> _TRY IT_
Extract all lines from the data beneath that include the word "Написать".

> _EXERCISE DATA_

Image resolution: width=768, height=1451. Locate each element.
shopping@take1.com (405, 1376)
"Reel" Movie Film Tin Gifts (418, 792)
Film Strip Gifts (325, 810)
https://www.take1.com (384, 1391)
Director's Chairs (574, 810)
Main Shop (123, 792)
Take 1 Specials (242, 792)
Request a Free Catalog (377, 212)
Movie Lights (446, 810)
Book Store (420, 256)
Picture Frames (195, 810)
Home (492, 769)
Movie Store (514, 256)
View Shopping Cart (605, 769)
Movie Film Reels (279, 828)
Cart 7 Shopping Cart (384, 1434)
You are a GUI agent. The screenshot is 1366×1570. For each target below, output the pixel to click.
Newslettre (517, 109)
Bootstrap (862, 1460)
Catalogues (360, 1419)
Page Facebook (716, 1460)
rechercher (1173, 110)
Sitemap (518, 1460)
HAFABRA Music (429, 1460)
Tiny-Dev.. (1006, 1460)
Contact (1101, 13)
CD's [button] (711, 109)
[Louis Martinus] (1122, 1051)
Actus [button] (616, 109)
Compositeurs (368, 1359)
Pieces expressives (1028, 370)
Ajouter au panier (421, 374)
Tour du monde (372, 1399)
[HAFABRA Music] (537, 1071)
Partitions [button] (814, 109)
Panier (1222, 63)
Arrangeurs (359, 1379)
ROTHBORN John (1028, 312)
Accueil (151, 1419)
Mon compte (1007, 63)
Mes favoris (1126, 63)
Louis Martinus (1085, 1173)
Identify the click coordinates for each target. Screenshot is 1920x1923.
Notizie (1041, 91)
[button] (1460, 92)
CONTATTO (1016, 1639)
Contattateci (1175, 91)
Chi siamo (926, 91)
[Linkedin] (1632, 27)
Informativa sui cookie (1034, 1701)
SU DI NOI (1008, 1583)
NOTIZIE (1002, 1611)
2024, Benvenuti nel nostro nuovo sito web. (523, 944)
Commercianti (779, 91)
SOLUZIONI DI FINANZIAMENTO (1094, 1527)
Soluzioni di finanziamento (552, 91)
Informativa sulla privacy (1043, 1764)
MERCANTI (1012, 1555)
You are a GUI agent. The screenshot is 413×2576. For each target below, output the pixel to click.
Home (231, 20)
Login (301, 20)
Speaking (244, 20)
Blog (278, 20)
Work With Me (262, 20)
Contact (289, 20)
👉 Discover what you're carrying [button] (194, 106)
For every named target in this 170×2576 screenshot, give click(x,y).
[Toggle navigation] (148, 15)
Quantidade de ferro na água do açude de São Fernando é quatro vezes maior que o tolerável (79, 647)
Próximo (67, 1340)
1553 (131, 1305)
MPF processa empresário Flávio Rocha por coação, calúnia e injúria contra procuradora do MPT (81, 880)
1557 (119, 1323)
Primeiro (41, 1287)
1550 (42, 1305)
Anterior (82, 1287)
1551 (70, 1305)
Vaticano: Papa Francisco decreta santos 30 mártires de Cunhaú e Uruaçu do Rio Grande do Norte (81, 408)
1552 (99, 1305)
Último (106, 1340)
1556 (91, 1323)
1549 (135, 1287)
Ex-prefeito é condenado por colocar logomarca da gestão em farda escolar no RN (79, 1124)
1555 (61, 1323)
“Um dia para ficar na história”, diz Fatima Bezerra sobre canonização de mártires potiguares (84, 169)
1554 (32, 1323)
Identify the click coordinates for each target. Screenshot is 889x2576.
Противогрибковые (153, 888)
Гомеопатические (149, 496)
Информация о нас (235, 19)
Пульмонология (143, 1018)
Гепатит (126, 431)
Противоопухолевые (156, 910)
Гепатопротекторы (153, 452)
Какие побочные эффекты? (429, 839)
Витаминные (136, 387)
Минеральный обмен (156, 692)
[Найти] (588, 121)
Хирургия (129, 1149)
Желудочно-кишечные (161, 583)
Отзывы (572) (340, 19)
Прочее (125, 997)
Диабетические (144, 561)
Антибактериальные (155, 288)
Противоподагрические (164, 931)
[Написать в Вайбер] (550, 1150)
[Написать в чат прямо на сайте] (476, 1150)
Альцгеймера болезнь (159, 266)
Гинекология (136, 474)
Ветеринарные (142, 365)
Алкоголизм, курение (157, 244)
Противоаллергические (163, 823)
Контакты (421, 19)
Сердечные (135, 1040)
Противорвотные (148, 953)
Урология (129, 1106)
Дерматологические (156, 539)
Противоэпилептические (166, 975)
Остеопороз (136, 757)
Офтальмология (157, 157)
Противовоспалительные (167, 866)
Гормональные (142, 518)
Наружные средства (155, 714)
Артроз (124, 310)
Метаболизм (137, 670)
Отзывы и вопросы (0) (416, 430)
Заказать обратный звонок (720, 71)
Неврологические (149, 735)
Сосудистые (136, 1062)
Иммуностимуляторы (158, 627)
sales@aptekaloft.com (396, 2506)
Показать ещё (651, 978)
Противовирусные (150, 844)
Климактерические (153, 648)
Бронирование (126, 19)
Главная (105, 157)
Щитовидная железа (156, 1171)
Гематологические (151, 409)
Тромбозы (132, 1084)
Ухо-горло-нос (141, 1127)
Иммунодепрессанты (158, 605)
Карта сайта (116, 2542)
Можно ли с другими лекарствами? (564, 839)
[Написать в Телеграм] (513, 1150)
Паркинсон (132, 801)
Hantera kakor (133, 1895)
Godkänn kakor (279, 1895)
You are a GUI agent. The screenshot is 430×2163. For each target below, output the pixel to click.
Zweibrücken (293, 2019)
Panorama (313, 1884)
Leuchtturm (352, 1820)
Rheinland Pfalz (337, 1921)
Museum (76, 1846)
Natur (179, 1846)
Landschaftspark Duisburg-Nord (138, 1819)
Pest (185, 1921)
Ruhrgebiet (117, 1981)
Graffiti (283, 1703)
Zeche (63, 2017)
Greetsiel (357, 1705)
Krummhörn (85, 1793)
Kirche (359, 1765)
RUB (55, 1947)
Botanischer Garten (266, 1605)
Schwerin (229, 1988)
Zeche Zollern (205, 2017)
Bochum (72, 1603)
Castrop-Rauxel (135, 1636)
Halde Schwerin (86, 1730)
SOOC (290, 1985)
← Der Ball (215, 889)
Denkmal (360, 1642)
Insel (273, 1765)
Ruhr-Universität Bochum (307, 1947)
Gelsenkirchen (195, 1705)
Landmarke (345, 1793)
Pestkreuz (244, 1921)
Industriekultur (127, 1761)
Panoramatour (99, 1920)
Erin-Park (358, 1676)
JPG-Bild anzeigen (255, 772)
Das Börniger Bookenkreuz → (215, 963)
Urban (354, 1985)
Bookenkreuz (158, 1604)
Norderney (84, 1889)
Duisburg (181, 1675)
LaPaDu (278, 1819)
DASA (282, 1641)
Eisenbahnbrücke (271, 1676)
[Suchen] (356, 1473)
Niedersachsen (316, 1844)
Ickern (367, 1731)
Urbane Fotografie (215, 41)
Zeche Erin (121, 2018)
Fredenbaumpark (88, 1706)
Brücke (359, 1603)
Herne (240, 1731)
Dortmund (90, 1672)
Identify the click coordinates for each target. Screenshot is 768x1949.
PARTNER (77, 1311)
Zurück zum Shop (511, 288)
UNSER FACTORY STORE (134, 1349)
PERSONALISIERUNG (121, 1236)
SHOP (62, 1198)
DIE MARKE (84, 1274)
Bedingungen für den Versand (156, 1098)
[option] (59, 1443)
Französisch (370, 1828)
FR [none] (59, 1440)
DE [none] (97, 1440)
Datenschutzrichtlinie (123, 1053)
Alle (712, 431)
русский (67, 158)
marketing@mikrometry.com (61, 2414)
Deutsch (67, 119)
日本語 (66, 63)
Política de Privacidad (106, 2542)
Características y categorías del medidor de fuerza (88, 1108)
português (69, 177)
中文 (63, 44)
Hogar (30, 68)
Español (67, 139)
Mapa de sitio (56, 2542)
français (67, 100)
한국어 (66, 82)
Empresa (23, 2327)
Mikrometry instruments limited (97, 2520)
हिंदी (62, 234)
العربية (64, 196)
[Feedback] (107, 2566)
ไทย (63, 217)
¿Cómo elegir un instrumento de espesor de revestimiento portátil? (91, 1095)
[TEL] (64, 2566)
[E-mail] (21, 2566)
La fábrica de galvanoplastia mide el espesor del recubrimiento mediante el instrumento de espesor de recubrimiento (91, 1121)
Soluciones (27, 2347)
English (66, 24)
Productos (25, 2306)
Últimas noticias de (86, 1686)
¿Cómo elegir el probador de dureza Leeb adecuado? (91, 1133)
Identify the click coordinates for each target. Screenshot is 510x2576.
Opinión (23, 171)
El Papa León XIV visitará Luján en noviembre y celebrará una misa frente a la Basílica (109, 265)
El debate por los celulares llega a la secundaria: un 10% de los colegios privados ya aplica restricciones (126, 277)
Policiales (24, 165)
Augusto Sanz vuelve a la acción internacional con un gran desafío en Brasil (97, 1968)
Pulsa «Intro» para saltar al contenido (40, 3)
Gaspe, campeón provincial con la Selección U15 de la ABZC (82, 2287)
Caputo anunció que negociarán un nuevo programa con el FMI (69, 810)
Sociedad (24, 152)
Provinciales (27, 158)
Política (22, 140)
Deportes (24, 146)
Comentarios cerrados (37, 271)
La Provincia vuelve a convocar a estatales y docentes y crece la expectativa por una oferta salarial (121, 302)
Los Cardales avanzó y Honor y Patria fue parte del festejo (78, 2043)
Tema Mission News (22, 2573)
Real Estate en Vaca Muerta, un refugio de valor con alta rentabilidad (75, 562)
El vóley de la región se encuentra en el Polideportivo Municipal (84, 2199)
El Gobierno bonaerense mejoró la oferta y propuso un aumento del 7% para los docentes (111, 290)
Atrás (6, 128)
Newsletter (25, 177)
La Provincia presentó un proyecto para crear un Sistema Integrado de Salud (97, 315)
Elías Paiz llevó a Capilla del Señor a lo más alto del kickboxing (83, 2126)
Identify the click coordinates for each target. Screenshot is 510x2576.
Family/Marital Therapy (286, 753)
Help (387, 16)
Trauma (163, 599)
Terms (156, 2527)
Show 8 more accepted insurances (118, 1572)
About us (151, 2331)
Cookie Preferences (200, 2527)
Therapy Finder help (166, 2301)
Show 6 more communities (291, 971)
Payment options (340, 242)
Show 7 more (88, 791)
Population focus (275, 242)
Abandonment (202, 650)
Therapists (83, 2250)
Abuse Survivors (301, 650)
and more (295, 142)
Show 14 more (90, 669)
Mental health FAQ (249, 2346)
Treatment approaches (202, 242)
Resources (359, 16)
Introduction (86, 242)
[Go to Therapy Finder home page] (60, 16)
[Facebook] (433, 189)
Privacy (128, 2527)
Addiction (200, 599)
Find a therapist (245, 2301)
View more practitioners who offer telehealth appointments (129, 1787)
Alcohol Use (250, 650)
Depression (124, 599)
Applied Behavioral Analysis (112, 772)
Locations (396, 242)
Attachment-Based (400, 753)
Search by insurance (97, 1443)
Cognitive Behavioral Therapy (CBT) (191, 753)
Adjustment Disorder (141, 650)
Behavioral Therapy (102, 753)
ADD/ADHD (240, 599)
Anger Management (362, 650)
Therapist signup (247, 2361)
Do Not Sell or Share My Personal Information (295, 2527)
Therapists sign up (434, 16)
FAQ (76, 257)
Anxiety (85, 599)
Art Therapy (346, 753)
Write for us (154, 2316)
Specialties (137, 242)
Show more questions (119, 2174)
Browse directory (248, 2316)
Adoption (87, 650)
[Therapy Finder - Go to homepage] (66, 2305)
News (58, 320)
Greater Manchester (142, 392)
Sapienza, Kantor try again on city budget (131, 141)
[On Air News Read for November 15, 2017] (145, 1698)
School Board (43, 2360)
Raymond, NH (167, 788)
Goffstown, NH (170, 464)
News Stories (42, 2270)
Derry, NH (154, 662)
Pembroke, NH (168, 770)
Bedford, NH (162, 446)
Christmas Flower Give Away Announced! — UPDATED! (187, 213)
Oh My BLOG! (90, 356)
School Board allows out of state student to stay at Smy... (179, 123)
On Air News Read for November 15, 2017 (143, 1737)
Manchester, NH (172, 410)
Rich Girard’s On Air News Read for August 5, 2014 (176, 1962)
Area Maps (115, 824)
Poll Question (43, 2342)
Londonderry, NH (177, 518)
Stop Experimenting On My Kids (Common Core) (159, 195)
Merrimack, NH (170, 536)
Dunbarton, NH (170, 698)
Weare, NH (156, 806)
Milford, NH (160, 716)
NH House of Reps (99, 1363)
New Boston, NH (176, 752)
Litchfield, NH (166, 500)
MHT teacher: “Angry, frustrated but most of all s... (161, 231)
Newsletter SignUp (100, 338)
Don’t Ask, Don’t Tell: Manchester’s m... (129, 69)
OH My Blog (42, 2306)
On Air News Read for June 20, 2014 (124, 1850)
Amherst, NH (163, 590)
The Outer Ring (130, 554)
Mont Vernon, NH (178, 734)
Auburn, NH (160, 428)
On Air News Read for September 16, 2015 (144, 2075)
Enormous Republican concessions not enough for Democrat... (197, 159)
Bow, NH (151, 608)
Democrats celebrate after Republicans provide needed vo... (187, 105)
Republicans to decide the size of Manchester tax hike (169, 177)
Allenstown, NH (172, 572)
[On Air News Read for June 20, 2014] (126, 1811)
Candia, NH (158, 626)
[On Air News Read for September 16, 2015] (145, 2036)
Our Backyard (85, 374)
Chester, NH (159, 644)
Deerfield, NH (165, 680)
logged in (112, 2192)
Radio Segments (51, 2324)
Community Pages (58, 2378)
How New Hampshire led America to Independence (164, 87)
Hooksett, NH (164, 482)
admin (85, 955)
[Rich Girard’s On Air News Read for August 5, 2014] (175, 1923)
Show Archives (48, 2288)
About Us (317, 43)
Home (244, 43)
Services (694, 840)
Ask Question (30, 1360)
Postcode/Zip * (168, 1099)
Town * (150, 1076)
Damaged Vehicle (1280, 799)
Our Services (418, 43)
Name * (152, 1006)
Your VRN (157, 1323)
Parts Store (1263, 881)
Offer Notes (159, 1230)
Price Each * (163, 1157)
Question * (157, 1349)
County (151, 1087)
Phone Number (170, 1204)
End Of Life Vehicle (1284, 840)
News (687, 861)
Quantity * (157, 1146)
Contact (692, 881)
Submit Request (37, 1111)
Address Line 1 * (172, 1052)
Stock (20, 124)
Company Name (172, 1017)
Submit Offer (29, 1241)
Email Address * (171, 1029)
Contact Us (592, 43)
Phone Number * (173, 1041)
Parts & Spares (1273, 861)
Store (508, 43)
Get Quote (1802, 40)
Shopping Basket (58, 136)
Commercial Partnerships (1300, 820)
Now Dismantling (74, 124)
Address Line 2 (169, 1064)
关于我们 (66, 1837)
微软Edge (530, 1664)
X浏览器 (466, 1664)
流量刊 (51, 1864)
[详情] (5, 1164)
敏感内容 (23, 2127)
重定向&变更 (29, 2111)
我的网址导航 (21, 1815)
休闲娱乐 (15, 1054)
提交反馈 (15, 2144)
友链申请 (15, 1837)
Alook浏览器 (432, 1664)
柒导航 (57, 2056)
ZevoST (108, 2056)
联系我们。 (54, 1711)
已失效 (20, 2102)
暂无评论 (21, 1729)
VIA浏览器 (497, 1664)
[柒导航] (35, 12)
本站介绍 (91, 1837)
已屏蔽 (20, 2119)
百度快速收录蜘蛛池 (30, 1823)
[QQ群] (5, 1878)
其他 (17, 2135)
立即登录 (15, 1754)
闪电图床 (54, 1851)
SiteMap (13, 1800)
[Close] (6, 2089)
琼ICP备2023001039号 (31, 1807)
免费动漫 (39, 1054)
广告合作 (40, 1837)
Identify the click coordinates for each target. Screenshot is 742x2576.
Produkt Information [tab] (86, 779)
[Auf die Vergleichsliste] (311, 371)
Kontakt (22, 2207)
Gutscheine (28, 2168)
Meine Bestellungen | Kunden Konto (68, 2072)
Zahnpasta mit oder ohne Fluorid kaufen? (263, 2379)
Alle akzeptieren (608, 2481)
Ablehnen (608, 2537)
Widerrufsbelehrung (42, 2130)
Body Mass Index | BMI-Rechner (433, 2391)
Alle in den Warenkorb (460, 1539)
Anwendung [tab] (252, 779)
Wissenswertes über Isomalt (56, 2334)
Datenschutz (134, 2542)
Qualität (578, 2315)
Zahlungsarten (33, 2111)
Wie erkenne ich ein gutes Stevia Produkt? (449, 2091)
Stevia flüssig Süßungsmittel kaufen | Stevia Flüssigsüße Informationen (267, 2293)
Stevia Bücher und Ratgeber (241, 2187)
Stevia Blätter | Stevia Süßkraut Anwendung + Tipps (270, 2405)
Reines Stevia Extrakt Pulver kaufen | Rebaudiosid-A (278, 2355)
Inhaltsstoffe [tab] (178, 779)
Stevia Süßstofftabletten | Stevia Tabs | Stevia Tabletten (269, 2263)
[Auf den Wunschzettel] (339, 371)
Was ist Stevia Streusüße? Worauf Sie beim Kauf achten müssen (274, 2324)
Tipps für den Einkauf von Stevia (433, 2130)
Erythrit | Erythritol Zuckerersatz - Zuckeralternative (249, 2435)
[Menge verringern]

> _ANSWER FOR THIS EXERCISE_
[Написать в Вайбер] (550, 1150)
[Написать в чат прямо на сайте] (476, 1150)
[Написать в Телеграм] (513, 1150)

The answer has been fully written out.